To examine the characteristics of GH secretion following the termination of the infusion of somatostatin, unrestrained adult female Wistar rats were subjected to repeated infusions of somatostatin separated by 30-min control periods. When somatostatin was infused for 150 min at a dose of 3, 30 or 300 µg/kg body wt per h, the magnitude of the rebound GH secretion increased in a dose-dependent manner. The infusion of somatostatin at a dose of 300 µg/kg body wt per h for 60, 150 or 240 min progressively augmented the size of the rebound GH secretion. When an antiserum to rat GH-releasing factor (GRF) was injected i.v. 10 min before the end of the infusion, the peak amplitude of the rebound GH secretion (300 µg/kg body wt, 150 min) was reduced to less than 20% of that of control rats. The rebound GH secretion (300 µg/kg body wt per h, 150 min) was augmented by a bolus injection of human GRF (1 µg/kg body wt). The combined effect of the end of infusion of somatostatin and a bolus injection of GRF on the amount of GH secreted was additive. The plasma GH response to GRF was completely inhibited when human GRF (3 µg/kg body wt per h) and somatostatin (300 µg/kg body wt per h) were infused simultaneously for 150 min.

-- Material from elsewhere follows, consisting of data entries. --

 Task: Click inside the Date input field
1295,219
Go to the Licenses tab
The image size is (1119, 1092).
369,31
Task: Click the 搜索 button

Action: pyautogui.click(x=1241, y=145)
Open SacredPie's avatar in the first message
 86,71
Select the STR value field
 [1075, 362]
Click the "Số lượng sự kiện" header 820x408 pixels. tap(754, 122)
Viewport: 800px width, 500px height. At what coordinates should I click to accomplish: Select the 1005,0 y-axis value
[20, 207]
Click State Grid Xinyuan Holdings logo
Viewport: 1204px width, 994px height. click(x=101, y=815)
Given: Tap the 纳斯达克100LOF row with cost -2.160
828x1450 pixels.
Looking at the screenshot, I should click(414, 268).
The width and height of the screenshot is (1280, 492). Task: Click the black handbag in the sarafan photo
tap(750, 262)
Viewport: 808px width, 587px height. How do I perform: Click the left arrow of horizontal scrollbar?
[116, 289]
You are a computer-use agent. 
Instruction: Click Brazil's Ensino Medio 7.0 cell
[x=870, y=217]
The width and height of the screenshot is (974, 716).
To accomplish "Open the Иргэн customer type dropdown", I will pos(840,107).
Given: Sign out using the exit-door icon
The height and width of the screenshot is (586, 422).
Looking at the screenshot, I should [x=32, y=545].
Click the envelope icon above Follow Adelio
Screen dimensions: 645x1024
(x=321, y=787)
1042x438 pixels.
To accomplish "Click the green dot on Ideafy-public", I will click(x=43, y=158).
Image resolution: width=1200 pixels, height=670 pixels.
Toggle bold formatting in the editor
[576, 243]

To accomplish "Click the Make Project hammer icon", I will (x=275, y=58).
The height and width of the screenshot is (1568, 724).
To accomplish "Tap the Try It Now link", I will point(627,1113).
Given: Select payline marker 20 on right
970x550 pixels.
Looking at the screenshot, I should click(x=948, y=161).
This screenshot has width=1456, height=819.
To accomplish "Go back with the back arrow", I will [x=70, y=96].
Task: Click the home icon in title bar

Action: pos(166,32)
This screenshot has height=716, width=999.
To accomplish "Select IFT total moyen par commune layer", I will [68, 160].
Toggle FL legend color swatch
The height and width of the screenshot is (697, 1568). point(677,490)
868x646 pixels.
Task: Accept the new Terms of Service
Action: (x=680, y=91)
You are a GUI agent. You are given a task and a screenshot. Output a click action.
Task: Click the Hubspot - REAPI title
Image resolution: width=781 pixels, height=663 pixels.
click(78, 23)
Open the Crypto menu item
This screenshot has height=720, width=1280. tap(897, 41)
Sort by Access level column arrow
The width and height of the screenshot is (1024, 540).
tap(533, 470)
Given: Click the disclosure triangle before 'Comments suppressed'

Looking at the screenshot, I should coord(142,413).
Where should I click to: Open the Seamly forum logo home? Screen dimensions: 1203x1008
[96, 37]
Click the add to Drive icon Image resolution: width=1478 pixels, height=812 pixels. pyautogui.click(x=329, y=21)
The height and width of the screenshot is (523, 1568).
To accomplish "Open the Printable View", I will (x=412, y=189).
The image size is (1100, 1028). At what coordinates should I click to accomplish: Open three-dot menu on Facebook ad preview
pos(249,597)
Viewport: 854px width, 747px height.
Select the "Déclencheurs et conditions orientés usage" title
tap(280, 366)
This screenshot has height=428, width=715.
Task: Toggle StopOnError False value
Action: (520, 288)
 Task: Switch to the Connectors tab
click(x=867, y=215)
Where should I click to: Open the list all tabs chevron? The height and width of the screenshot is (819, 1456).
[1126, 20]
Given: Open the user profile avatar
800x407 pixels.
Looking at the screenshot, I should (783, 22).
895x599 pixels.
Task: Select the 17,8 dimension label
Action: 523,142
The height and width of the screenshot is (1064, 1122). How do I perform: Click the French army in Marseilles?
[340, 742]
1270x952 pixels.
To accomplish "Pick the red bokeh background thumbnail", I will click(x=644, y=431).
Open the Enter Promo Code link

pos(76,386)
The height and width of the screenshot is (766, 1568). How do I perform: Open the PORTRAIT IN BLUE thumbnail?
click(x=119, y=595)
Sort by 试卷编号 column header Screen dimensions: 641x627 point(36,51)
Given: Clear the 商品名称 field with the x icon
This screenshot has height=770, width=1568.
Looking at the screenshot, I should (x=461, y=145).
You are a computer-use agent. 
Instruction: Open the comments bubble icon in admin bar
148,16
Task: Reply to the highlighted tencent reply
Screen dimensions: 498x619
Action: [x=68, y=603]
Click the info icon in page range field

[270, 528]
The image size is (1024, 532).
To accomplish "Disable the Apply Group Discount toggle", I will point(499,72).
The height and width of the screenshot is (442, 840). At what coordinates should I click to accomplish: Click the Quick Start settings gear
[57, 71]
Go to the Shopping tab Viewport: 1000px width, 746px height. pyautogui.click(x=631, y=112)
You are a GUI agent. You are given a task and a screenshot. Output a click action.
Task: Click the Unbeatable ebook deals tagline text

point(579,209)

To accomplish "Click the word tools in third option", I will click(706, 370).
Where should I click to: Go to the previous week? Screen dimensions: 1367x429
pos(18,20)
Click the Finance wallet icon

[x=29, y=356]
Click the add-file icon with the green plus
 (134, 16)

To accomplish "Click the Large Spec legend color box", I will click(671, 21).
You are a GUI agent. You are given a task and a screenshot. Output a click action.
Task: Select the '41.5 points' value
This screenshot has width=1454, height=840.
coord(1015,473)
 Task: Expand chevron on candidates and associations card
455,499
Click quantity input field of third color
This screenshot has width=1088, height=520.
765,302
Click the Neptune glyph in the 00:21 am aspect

The magnitude of the rebound GH secretion following the termination of the co-administration was larger than that following the somatostatin infusion alone, but this rebound was not enhanced by a bolus injection of human GRF. Moreover, the amount of GH secreted was significantly less than that after the termination of somatostatin infusion plus a bolus injection of human GRF in the absence of preceding GRF administration.

These results suggest that at least part of the influence of somatostatin on GH secretion is exerted at the level of the hypothalamus through modulating the release of GRF. In addition, it is inferred that the simultaneous infusion of GRF and somatostatin induces the attenuation of the GH response to GRF through a receptor effect.